Bitcoin’s price action has grown stagnate in the lower-$10,000 region over the past several days, which has proven to be a positive thing for multiple major altcoins, as they were able to post large gains yesterday with Ethereum leading the way.
Now, one analyst and a prominent Bitcoin bull is explaining that he believes BTC will continue to range sideways until the global economy sets a clear trend, which he claims will be defined by a decisive movement in the equities markets.
Bitcoin Stagnates Around $10,000
BTC’s inability to move up towards its major resistance level at $10,800 signals that bulls may be growing increasingly weak, but its near-term trend will not become abundantly bearish unless it decisively breaks below $10,000.
As for why Bitcoin’s price action has stalled as of late, Tom Lee, the co-founder of Fundstrat Global Advisors and a notable Bitcoin bull, explained in a recent interview with CNBC that he believes the lack of direction in the global economy is contributing to BTC’s indecisiveness.
“Bitcoin has kind of stalled recently because the macro outlook has stalled.
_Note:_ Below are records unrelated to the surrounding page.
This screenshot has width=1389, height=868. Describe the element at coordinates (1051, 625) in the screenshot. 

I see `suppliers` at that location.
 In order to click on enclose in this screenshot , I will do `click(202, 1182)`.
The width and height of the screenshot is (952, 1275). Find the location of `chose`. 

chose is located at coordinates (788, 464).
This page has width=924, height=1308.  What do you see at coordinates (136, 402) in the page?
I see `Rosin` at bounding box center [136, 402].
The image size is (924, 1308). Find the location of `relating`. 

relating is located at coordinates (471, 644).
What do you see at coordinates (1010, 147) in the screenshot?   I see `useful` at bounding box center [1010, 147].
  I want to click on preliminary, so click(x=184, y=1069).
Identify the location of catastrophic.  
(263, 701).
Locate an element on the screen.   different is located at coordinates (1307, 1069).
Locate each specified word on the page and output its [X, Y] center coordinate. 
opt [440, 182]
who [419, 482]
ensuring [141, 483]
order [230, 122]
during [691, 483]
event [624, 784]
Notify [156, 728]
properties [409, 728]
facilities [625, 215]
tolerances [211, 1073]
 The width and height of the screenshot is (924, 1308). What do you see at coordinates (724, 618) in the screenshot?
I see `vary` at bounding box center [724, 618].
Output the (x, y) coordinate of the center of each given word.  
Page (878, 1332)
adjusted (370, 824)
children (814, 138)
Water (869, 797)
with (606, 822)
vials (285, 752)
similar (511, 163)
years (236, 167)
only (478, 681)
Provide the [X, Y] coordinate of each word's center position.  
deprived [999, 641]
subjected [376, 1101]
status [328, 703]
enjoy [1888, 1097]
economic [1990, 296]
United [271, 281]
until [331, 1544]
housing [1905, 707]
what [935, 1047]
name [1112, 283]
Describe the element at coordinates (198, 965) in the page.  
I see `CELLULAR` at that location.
I think, in a world without trend, bitcoin doesn’t go up… The next big catalyst, I think, is a decisive breakout in the equity markets, because I think once equities break to an all-time high, bitcoin becomes a risk-on asset,” he noted.
Will the S&P 500 Guide BTC’s Near-Term Price Action?
Although the S&P 500 is by no means the best indicator of the global economy’s strength, Lee notes that it does tend to correlate closely with Bitcoin’s price action, which may mean that bullishness in the U.S. equities markets will translate into positive price action for the cryptocurrency.
“Bitcoin does best when the S&P’s up more than 15%… Bitcoin may be ambidextrous [in] that it works well in a risk-on world, but as you start to get nervous, then you treat it like digital gold,” he further added.
This is quite a bullish notion, as it could validate BTC’s status as a “Gold 2.0” safe-haven asset, but also leaves room for the crypto to surge during times of great economic stability.